How to deploy shared secret through CUCM to IP-Phones

m.sidorchuk · ‎08-18-2014

Hi,

I use 802.1x Authentication for IP-Phones, EAP-MD5 method.

If there is an opportunity to deploy shared secret via CUCM to all IP-Phones?

Manually configuration is not the best way to do it because there are hundreds IP-Phones in the company

George Thomas · ‎08-18-2014

Take a look at this, should be similar for other phones:

http://www.cisco.com/c/en/us/td/docs/voice_ip_comm/cuipph/8941_8945/9_0/english/admin_guide/P415_BK_C1A45FBB_00_admin-guide-8941-8945/P415_BK_C1A45FBB_00_admin-guide-8941-8945_chapter_0100.html#P415_RF_8DB7CE9E_00

Please rate useful posts.

maksim.sidorchuk · ‎08-19-2014

Thanks for your reply.

But this manual is about changing settings manually on every IP-Phone

Could CUCM (version: 8.5.1.10000-26) deploy shared secret to IP-Phones?

Jonathan Schulenberg · ‎08-25-2014

No, mostly because the shared secret would be available in the clear from the CUCM TFTP server making it trivial to defeat the 802.1x authentication.
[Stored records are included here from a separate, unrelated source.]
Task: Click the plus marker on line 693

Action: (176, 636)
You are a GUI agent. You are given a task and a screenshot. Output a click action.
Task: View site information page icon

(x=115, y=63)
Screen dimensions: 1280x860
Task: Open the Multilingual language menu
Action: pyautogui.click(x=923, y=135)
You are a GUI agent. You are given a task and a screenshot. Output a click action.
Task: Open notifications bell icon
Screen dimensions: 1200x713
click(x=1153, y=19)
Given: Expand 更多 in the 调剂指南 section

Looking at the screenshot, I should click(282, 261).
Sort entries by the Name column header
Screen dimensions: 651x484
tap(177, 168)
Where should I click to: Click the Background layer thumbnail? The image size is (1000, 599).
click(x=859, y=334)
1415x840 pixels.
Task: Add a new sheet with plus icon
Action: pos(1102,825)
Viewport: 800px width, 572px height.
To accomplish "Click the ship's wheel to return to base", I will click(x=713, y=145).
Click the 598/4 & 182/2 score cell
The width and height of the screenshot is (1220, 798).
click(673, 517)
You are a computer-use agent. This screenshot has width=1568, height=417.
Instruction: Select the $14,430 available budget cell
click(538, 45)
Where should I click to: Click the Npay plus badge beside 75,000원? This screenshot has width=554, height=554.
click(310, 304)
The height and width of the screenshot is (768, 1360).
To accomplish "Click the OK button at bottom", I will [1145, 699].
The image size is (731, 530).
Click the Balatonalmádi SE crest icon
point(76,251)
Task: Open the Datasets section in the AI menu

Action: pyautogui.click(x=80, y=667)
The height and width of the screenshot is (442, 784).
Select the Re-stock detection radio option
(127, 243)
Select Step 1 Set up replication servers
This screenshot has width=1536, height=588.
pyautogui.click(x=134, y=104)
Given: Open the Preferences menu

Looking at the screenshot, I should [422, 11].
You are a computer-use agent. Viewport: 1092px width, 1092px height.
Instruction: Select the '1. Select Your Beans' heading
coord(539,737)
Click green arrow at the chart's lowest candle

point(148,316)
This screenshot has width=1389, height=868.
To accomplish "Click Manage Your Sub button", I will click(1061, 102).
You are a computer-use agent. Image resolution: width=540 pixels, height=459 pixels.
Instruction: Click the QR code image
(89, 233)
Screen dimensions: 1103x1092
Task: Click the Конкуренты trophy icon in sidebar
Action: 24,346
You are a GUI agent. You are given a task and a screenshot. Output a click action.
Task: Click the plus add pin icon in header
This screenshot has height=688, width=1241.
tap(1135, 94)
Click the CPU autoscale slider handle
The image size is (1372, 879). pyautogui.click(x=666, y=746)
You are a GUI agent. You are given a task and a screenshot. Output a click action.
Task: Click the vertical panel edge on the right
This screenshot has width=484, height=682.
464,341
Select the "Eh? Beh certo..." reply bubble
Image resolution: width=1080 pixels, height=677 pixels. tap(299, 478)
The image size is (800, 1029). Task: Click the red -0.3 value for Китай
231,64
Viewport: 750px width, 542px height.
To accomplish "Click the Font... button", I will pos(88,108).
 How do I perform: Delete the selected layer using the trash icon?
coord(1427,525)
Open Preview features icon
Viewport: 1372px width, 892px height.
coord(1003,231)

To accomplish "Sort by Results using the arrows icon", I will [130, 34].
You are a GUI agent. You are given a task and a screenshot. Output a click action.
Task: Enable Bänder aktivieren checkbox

The way this is done at scale is to put CUCM in mixed mode and have CAPF issue the phones X.509 certificates. The phone can then use this for 802.1x authentication. Optionally, you can issue CAPF a subordinate CA certificate from your existing root CA for trust chain continuity. The other way people do this is to use MAC Bypass Authentication but spoofing a MAC address isn't that hard.

This topic is explained in the Security Guide; however, it should not be undertaken lightly. I strongly suggest you work with someone who has done this before or setup a lab to work through this without touching production first. If you do this wrong, you could cause a serious and prolonged outage!